Zunächst warf Gauck in der voll besetzten Kulturkirche Nippes einen Blick auf die lange Vorgeschichte des russischen Angriffskrieges gegen die Ukraine. Putins „Prinzip des Rechts des Stärkeren“ sei bereits 2014 erkennbar gewesen. Die Fehlentwicklungen hätten jedoch bereits im Kalten Krieg begonnen.

Unklarheit über die Entwicklung Russlands in den 1990er-Jahren

In den 1990er-Jahren sei noch unklar gewesen, „wo es mit Russland hingeht“. Daher sei auch Putins Rede vor dem Deutschen Bundestag im Jahr 2001 falsch beurteilt worden.

Die Voraussetzung für eine wirkliche Annäherung „wäre gewesen, dass Putin der geworden wäre, den die deutsche Entspannungspolitik in ihm sehen wollte.“ Brandt habe damals vor allem ein Sicherheitsgefühl erzeugen wollen. Auch erinnerte Joachim Gauck daran, dass auch Russland 1975 das Helsinki-Abkommen unterzeichnet habe, in dem (neben der Unverletzlichkeit territorialer Grenzen) auch grundlegende Menschenrechte festgeschrieben seien. „Der friedliche Wandel von 1989 hätte uns eigentlich wach werden lassen müssen“, resümierte der 83-Jährige, aber „unser guter Wille hat uns die Bedrohung nicht wahrnehmen lassen.“

Angesichts der immer wieder ins Feld geführten russischen Ängste vor einer Ausdehnung der NATO nach Osten betonte Gauck: „Die NATO hat keine Expansionsabsichten!“ Noch 1999 habe Putin vor dem Hintergrund der zwei Jahre zuvor unterzeichneten NATO-Russland-Akte offenbar „kein Problem mit der NATO“ gehabt. Die wahre Bedrohung für den Kreml-Chef sei das Bedürfnis der Menschen nach Demokratie und Freiheit gewesen.

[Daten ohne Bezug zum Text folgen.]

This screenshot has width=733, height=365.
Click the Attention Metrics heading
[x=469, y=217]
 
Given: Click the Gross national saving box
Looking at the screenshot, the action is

Joachim Gaucks politische Rolle und seine Kritik an der Merkel-Ära

Nach seiner eigenen politischen Rolle in dieser Zeit befragt, erklärte Gauck: „Ein Bundespräsident darf nicht reden wie ein Ersatzregierungschef.“ Allerdings habe er auf der Münchner Sicherheitskonferenz 2014 eine Rede gehalten, in der er eine „neue deutsche Außenpolitik“, verbunden mit einem stärkeren außenpolitischen Engagement Deutschlands gefordert hatte.

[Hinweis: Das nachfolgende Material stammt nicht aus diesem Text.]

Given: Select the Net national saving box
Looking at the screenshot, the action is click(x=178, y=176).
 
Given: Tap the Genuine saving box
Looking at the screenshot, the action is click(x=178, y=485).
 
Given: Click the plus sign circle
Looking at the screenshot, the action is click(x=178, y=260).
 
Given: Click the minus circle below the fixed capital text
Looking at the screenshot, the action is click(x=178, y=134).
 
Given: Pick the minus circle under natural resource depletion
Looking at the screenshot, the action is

In der Politik der Merkel-Ära hätte ihm oft der ehrliche Umgang mit den Folgen politischer Entscheidungen gefehlt. Als Beispiel nannte der Bundespräsident a.D. Angela Merkels berühmten Satz „Wir schaffen das!“ und forderte: „Ich möchte, dass wir auch über Schwierigkeiten reden.“

Die wohl richtungsweisendste politische Wortmeldung der jüngsten Vergangenheit war die „Zeitenwende-Rede“ von Bundeskanzler Olaf Scholz, die Joachim Gauck von der Zuschauertribüne aus verfolgte. „Ich hätte das den Sozialdemokraten nicht zugetraut!“, gab Gauck zu, aber Veränderungen kämen oft von politisch unerwarteter Seite. „Das war ein Maß an Entschlossenheit, dass ich in Deutschland lange vermisst habe“, lobte er und bezeichnete den Auftritt des Kanzlers als einen „historischen Moment“.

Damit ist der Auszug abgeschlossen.